Dance fitness is a passion project for me, it was never my intention to pay myself or make a profit.  My goal was to make enough to cover my expenses while offering affordable classes that give participants a chance to workout at their own pace and have fun doing it.

As it stands right now, I will likely cut the Tuesday class from my schedule or offer it only on a prepaid monthly basis.  If interest picks up and as long as the studio has open slots, I will add classes back to the schedule. 

Before cancelling everything, I will consider dropping branded programs (like Zumba Gold®) and going with generic classes such as Kiwa Gold or Hula Fit.  What I learned from the branded programs will stay with me, and I will continue to learn more on offering safe, effective fitness classes for active adults and new dance fitness formats. The classes will be the same, just with a name change. Dropping the brand program license fees will reduce my fixed expenses by 50% and give me more freedom to customize my classes and playlists. 

Ultimately, as long as participants continue choose something other than traditional fitness options, overall community self care will decline.  Don’t forget that the mental aspect of wellness includes getting out in a social environment.  This is especially true for the older adult population, where isolation leads to major health issues. Staying at home, working out (unsupervised) to an online class may offer some physical benefits, but it is not doing your mental health any good.

Please support your local instructors and work with them to ensure fun, safe, group fitness options remain accessible in your community.

Published: November 14, 2022

Tacos, Tunes, and Island Time: What is a “best life”?

We hear it all the time, “live your best life”; but what exactly does that mean? 

I believe a “best life” means finding your sustainable happiness; and to be sustainable, the things that bring you happiness have to be affordable over time, have to be adaptable to changes in your physical/mental condition, and have to be things you can do on your own.

For my retirement plan to work optimally, I am choosing to work part-time for the first 5 years of retirement.  This will allow me to make the last “big purchases” like cars, renovations, and several trips of a lifetime. Budget is sustainable, therefore happiness is sustainable.

With a total knee replacement and various other musculoskeletal conditions, I am already experienced at adapting movement.  Capabilities can be adjusted for, therefore happiness is sustainable.

Activities with my husband such as cooking, gardening, traveling, dining, dancing, and “beaching it” are more joyful with him; but I can do these things on my own.  I was divorced and single in my late 30s/early 40s, so I know I can.  Having a partner is not required, therefore happiness is sustainable. 

A best life doesn’t mean having everything, it’s about having what you need and what makes you happy.

My best life is about having adventures (travel), eating well (tacos), being active (dance fitness), and chasing dreams (more on that later).

What does your sustainable happiness look like?

Game Changer

“So, so what?  I’m still a rock star.  I got my rock moves.” [“So What,” P!nk] 

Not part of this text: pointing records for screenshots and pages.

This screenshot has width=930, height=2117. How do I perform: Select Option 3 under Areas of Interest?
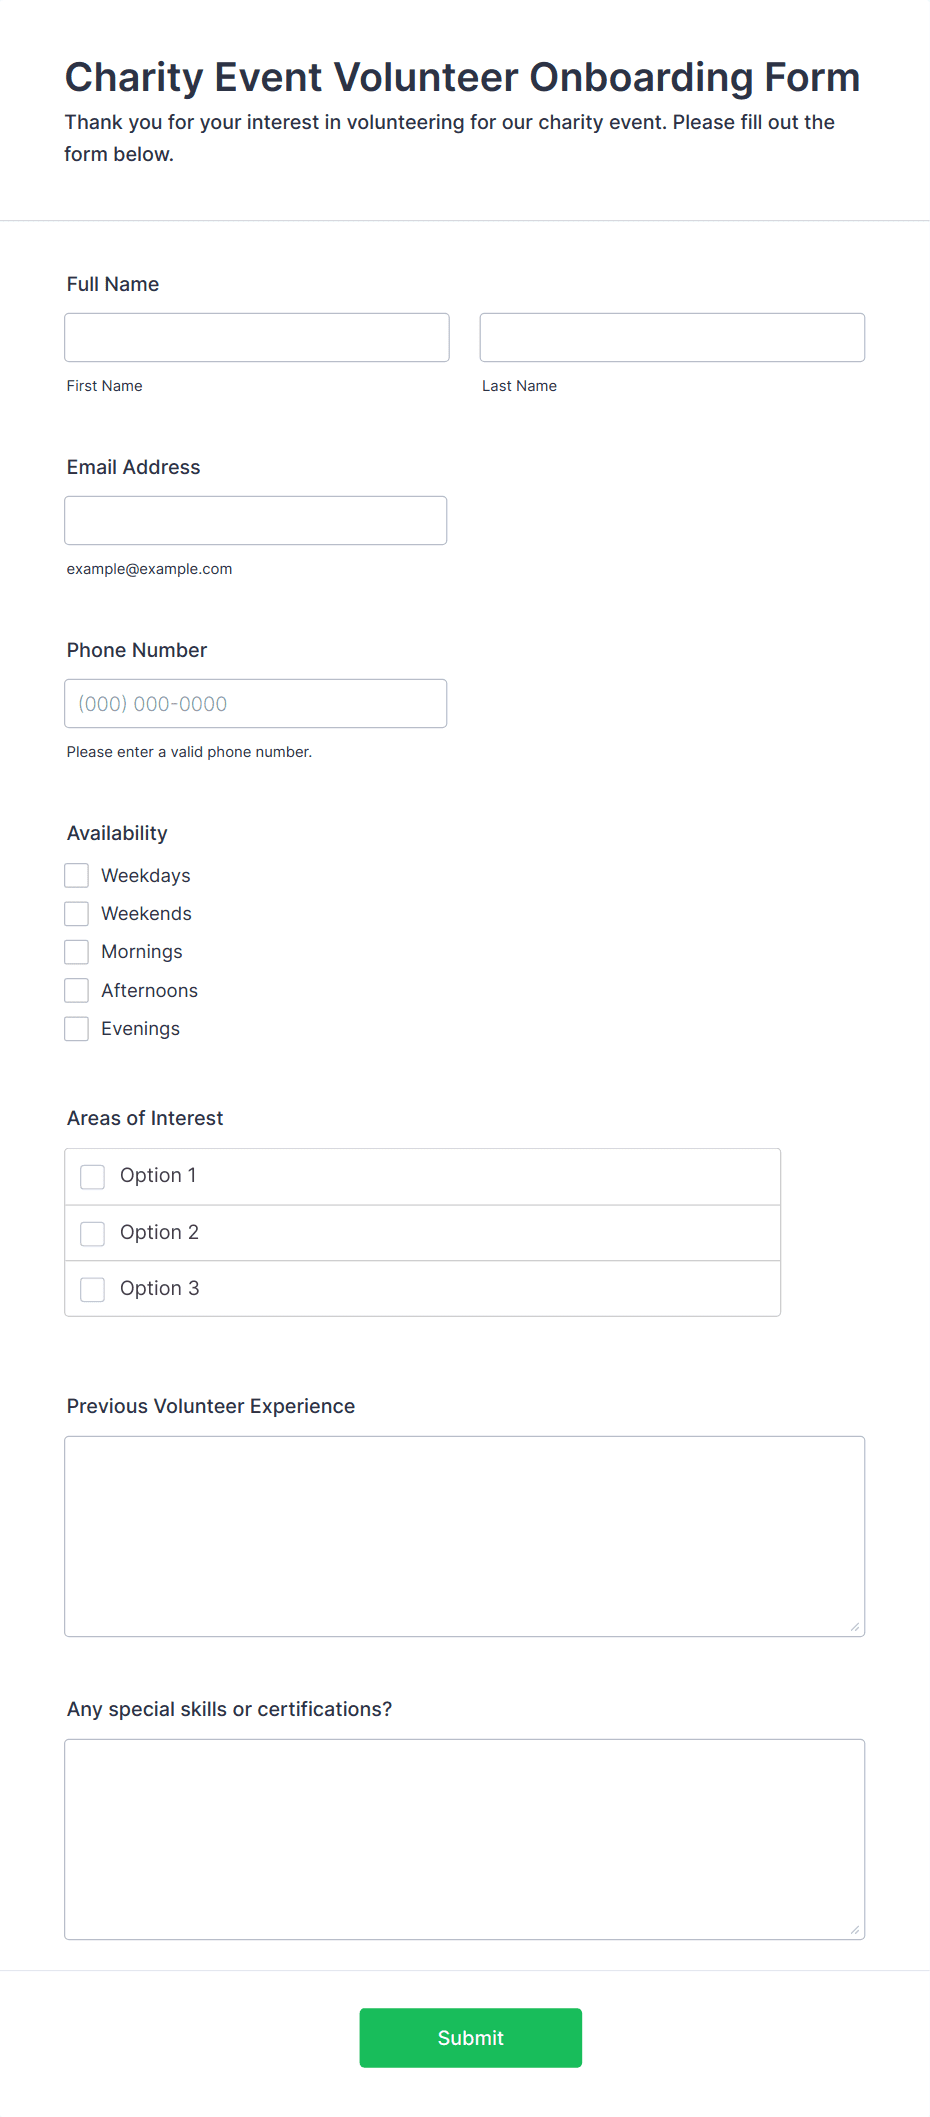point(93,1289)
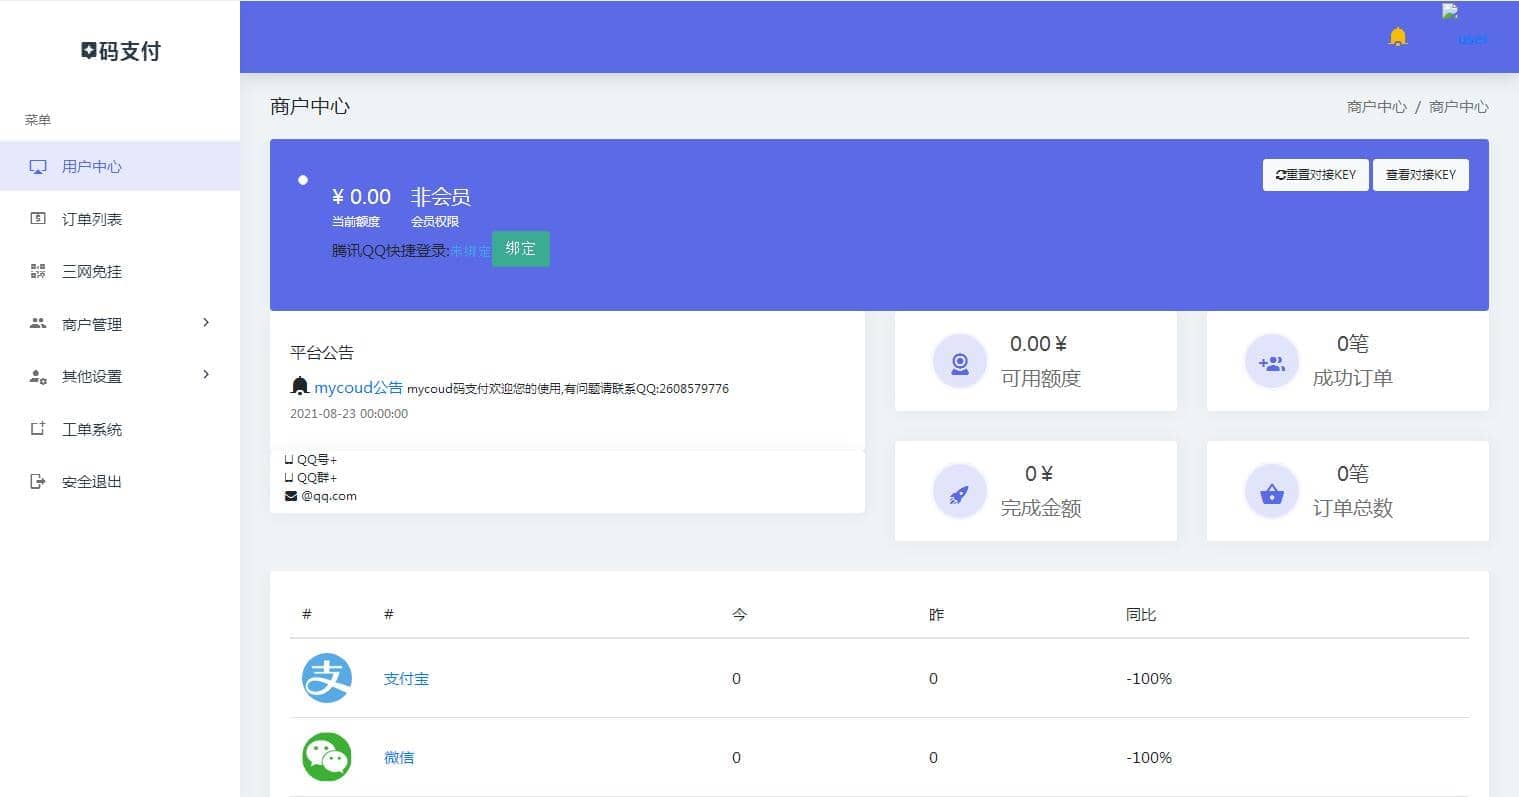The image size is (1519, 797).
Task: Open 三网免挂 in the sidebar
Action: click(x=92, y=271)
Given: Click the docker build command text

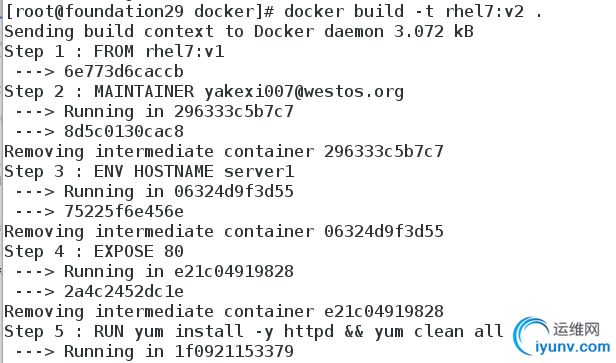Looking at the screenshot, I should coord(413,12).

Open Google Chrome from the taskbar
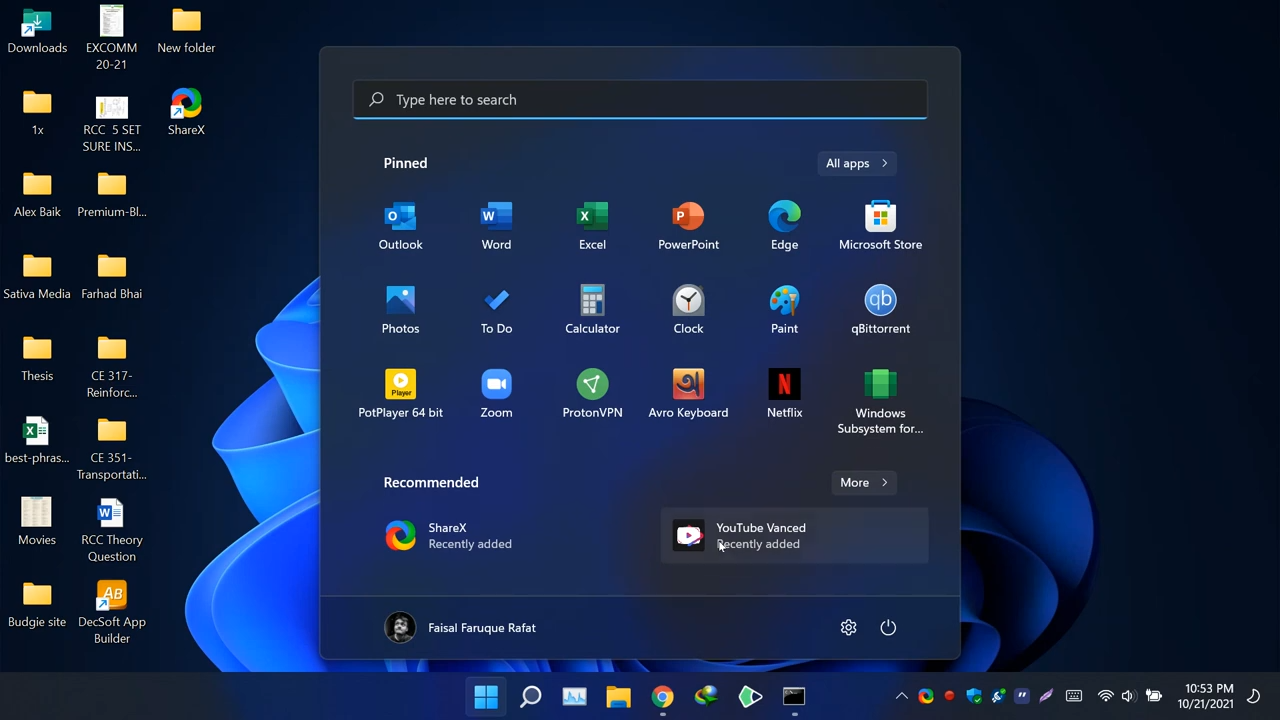pos(663,696)
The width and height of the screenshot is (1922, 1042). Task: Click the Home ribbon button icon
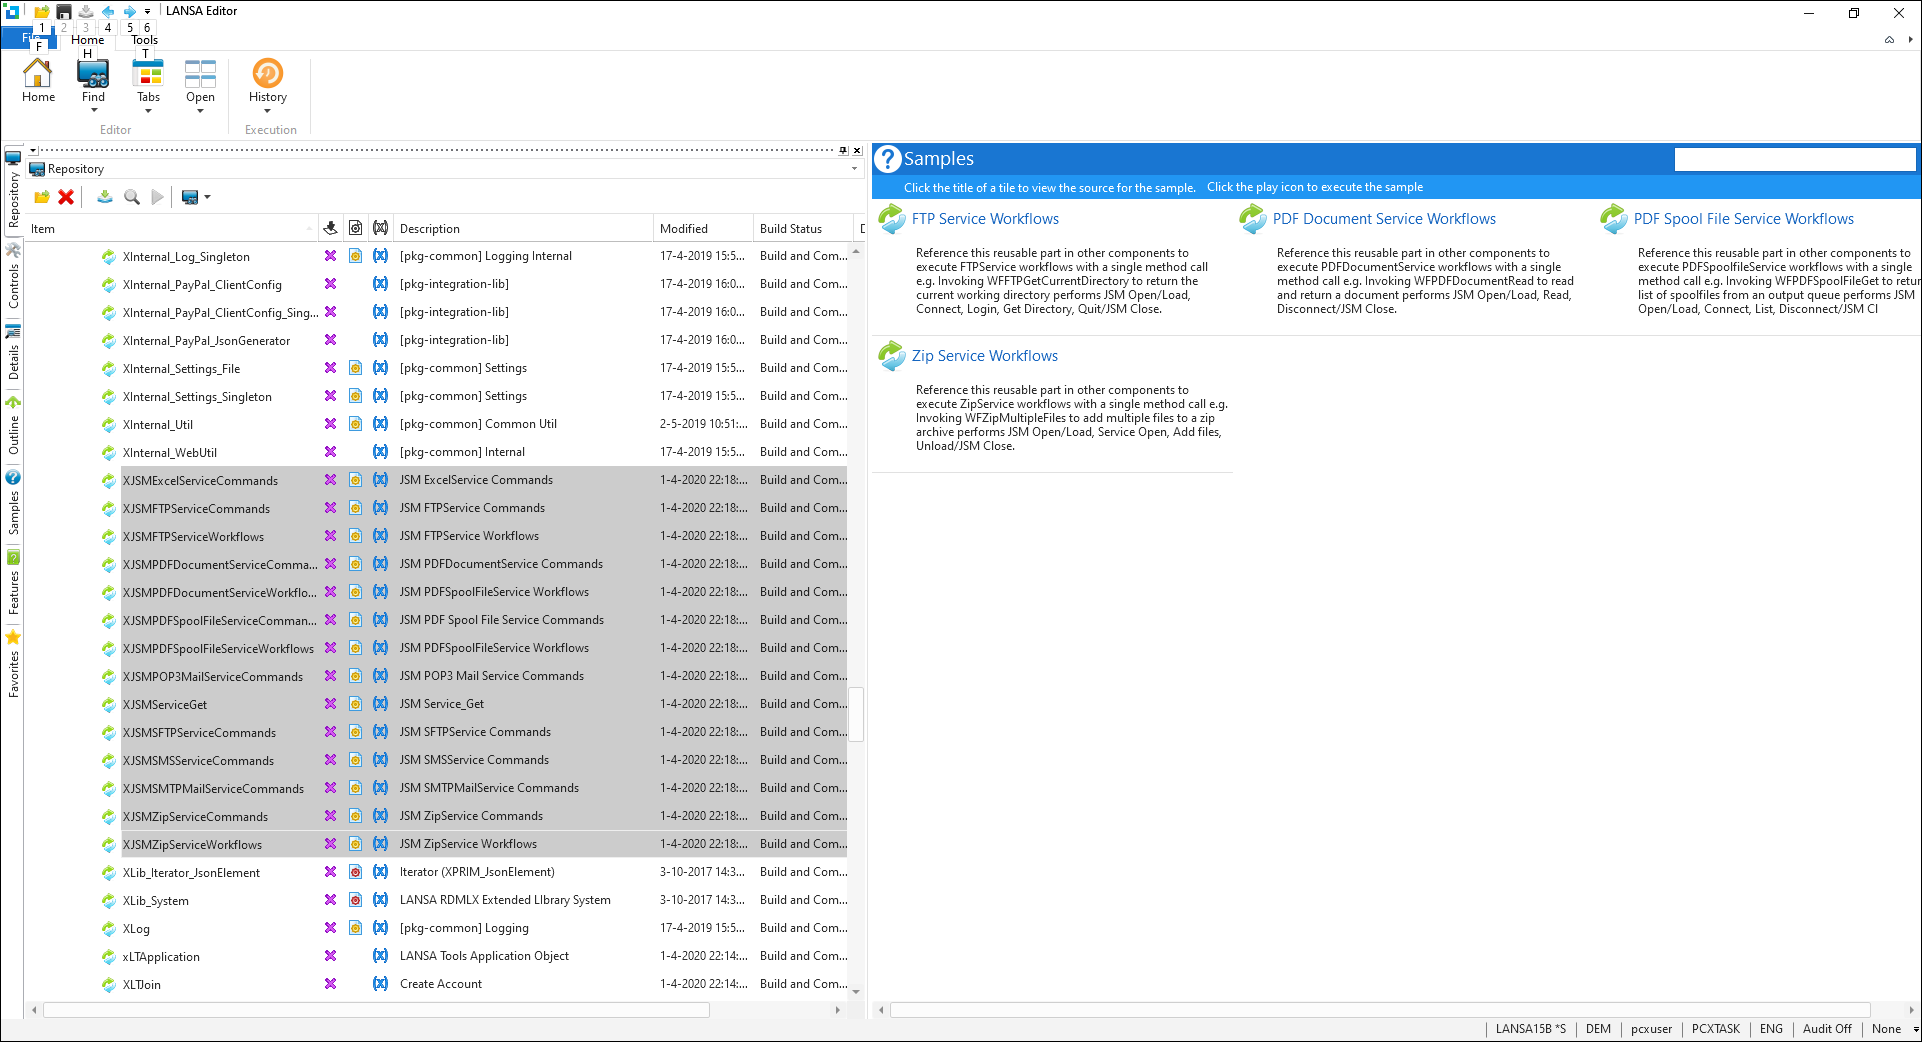click(x=38, y=74)
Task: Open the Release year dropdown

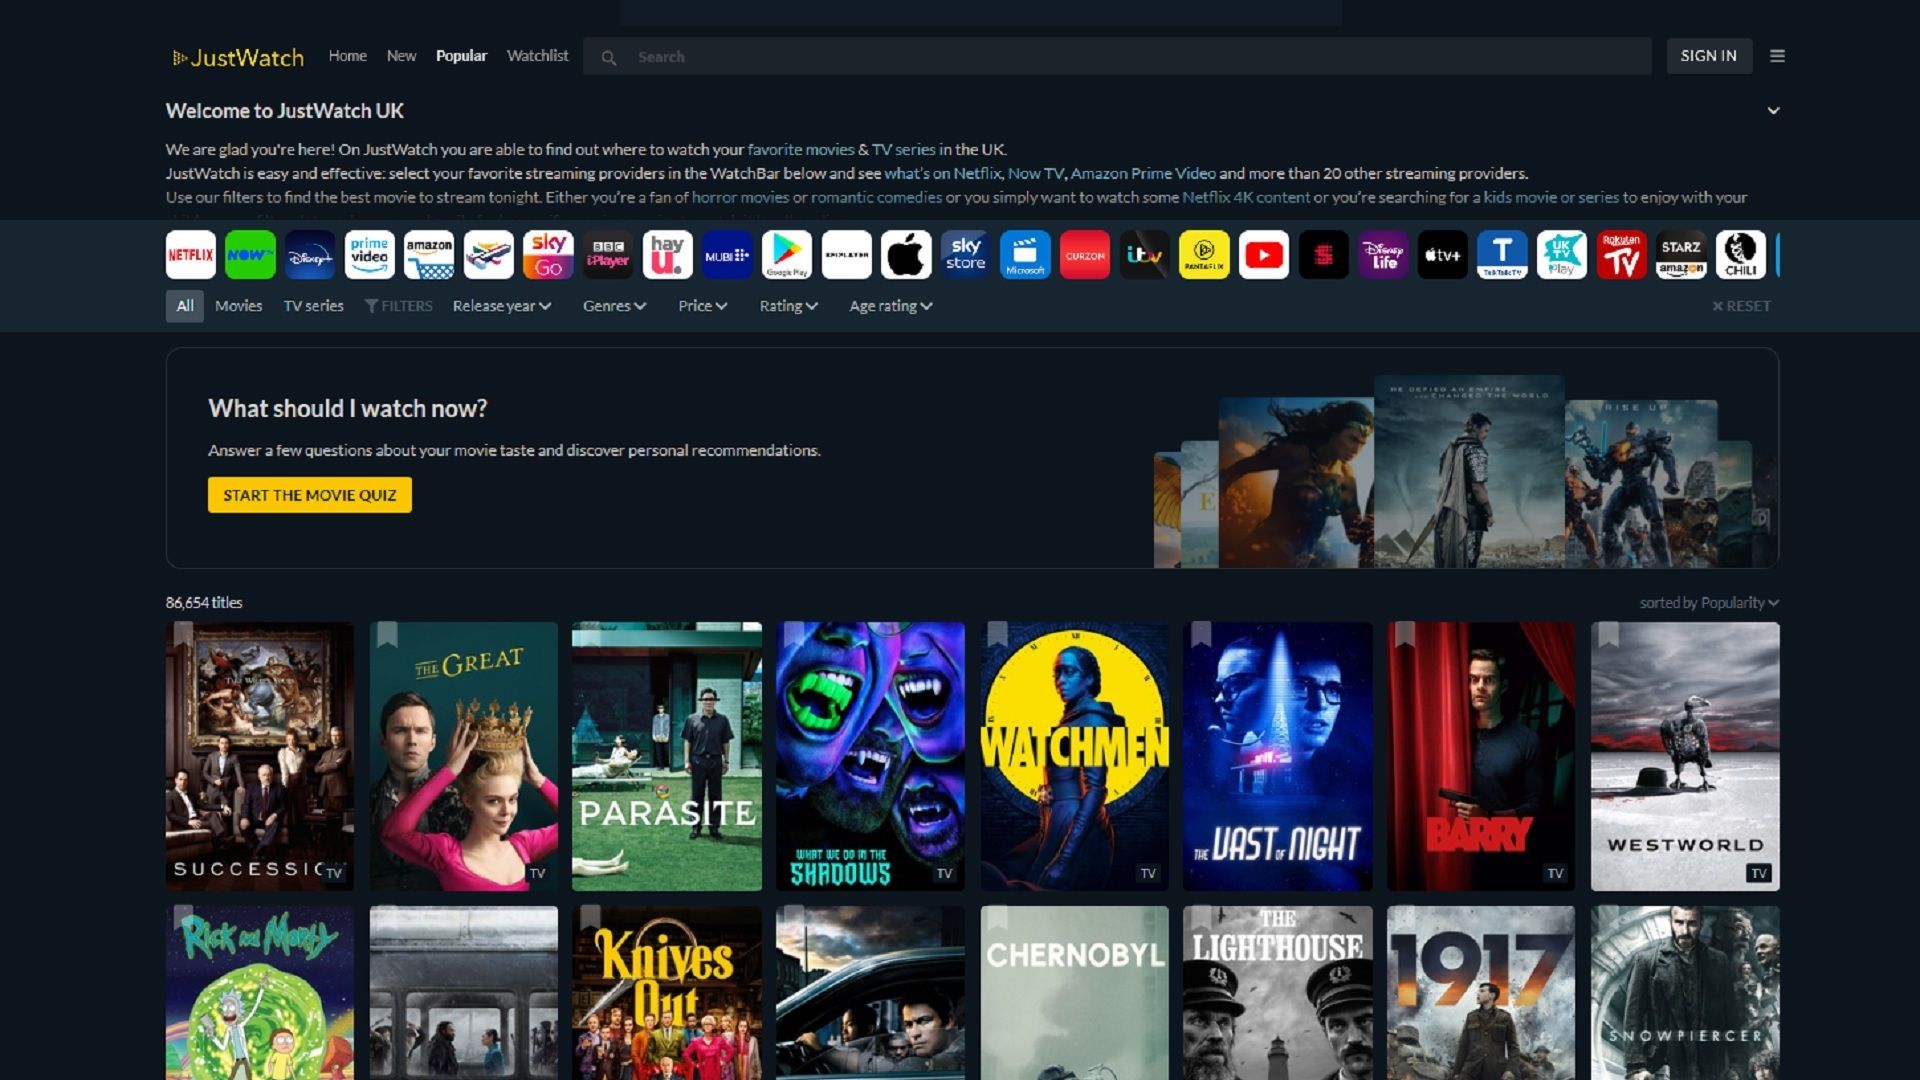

Don’t play the game, change it.  So often as older adults we are presumed to be past our “best before” date, so much so that we believe it too; and that’s not okay because we are accepting the limitations imposed on us by others.

The phrase “so what” carries a punch, it’s not indifference, it’s a declaration of irrelevance.

Can’t run as fast, so what.  Can’t jump as high, so what.  Can’t remember shit, so what. No longer graceful, so what.  No longer wrinkle free, so what. 

I can’t wear heels any more, so what; I have a rainbow collection of sneakers and flipflops.  I can’t compete any more, so what; I can do it for joy. 

If we are lucky enough to live long enough to be a “senior,” we must be sassy and smart, because that’s how we change attitudes towards aging.  Young people should want to be us not the other way around. 

Live without filters, say “so what” a lot.  Get off the bench, change the game.